My husband loves to cook, but with his love of cooking comes the part that no one seems to love: cleaning up.

While he is fairly good about cleaning up after he cooks, he will throw a pot of leftover food into the refrigerator with the quickness instead of transferring it to a container. It may sound crazy to some, but this is something that gets under my skin.

Opening my refrigerator and seeing a pot in it is akin to listening to the sound of someone running her nails down a chalkboard. When I was little, I used to say that sound made my teeth itch.

That’s how I feel about pots in the fridge. Itchy teeth all over again.

Of course I have a very logical explanation as to why this seemingly benign offense is so annoying to me:

1) Pots are typically round with a handle, making them hard to stack, so they take up more room than they should.

2) At some point, before the contents of that pot have been eaten, I will probably need to use the pot which means that I will have to transfer the contents to a container and then wash the pot before I can use it; an extra step that wouldn’t be necessary if it had already been done properly in the first place.

When I explained this to my husband some four plus years ago, he gave me that it’s-not-that-serious look and said that he would stop putting pots in the refrigerator, which he did”...for a little while.
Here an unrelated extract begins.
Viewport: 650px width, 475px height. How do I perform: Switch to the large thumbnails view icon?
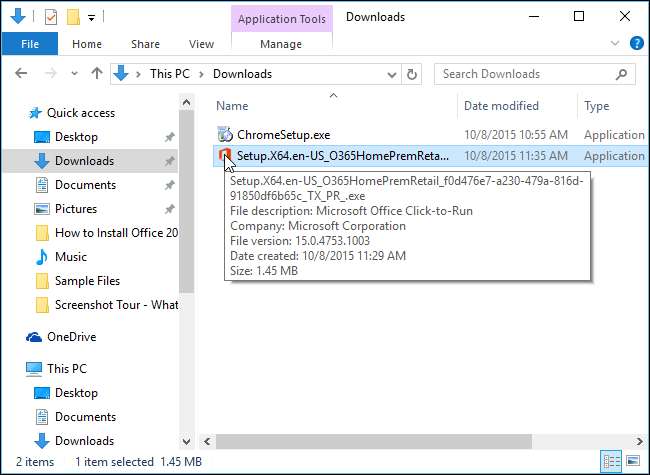(x=631, y=462)
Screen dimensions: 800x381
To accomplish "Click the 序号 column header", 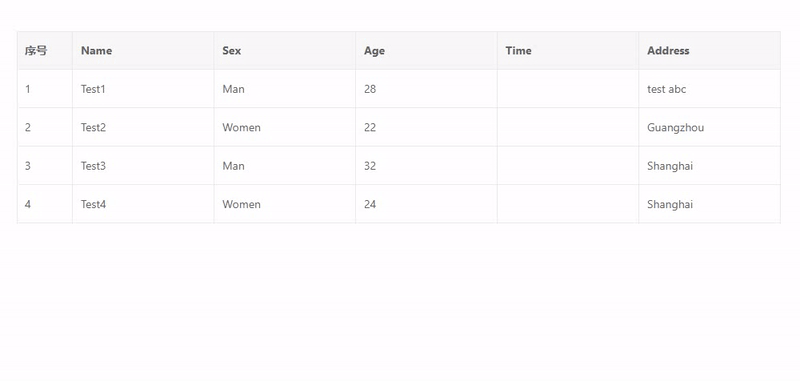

Fast forward to the present and it is once again a regular occurrence.

So what do I do about it? Do I tell him constantly (i.e., nag) that the pots in the refrigerator annoy me until he stops doing it? Do I take it personally, believing that if he cared enough he would be more considerate? Do I grumble about it but let it go-except not really because if he ever brings up my not putting the toothpaste back I have something to say?

Or do I just realize that a pot in the refrigerator is just a pot in the refrigerator and do absolutely nothing? The reality is, at the end of the day, after working, taking care of children and handling everything else that goes along with living life, I don’t want to spend what little time we have together arguing about pots. We both had a whole life before we met each other and in those lives we did things in very different ways; things like putting pots in refrigerators. I realize that for every pot that he puts in the refrigerator, I probably do something equally as annoying. We can choose to dwell on those minor annoyances and let them become major problems or realize that some things don’t really matter in the grand scheme of our marriage.

I choose to do the latter and to me it works out for the best.

Are there some minor annoyances in marriage that we simply have to deal with? What do you do when your spouse does the little things that bother you?